WHAT YOU WILL DO ->
What do the lines say from the one containing "Tap the muted" to the end of the records? Restate them word for word, and only those.

### DATA EXCERPTS ###

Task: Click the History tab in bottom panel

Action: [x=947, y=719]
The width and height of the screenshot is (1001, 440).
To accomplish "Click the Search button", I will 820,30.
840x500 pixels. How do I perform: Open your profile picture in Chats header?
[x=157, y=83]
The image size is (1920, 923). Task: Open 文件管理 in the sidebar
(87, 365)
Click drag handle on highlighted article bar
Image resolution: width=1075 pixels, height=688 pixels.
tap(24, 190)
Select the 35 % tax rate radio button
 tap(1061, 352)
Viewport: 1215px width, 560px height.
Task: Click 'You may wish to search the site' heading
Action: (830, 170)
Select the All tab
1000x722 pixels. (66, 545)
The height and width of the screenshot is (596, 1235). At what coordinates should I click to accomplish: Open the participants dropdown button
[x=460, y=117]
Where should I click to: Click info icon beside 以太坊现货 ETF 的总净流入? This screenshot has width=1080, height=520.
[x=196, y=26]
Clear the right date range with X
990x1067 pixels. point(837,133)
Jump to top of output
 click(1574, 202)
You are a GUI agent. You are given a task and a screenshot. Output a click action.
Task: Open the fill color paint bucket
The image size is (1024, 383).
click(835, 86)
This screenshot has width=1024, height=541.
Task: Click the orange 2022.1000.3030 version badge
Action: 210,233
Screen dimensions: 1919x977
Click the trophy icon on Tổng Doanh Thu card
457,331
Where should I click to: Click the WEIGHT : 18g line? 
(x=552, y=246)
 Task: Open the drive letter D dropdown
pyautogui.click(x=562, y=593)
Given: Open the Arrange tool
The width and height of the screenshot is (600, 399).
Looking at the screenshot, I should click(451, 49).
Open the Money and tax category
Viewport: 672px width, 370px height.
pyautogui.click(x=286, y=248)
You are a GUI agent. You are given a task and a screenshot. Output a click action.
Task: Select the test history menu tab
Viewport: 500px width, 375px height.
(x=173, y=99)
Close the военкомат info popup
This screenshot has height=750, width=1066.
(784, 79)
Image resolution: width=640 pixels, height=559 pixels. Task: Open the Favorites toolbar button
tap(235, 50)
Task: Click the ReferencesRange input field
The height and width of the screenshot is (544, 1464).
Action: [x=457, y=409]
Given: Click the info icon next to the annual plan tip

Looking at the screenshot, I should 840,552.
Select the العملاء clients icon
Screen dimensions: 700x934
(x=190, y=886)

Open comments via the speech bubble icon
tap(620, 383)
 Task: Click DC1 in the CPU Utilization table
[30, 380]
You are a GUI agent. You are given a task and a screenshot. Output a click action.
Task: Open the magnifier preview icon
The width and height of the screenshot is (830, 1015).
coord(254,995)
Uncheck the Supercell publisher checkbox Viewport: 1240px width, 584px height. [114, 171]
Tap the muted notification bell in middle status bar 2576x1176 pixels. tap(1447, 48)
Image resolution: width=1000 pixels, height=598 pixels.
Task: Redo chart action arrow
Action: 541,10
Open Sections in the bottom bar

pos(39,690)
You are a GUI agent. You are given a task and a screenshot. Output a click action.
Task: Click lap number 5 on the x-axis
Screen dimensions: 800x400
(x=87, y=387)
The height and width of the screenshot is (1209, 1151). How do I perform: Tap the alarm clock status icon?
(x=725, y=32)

###

RESPONSE AREA ->
Tap the muted notification bell in middle status bar 2576x1176 pixels. tap(1447, 48)
Image resolution: width=1000 pixels, height=598 pixels.
Task: Redo chart action arrow
Action: 541,10
Open Sections in the bottom bar

pos(39,690)
You are a GUI agent. You are given a task and a screenshot. Output a click action.
Task: Click lap number 5 on the x-axis
Screen dimensions: 800x400
(x=87, y=387)
The height and width of the screenshot is (1209, 1151). How do I perform: Tap the alarm clock status icon?
(x=725, y=32)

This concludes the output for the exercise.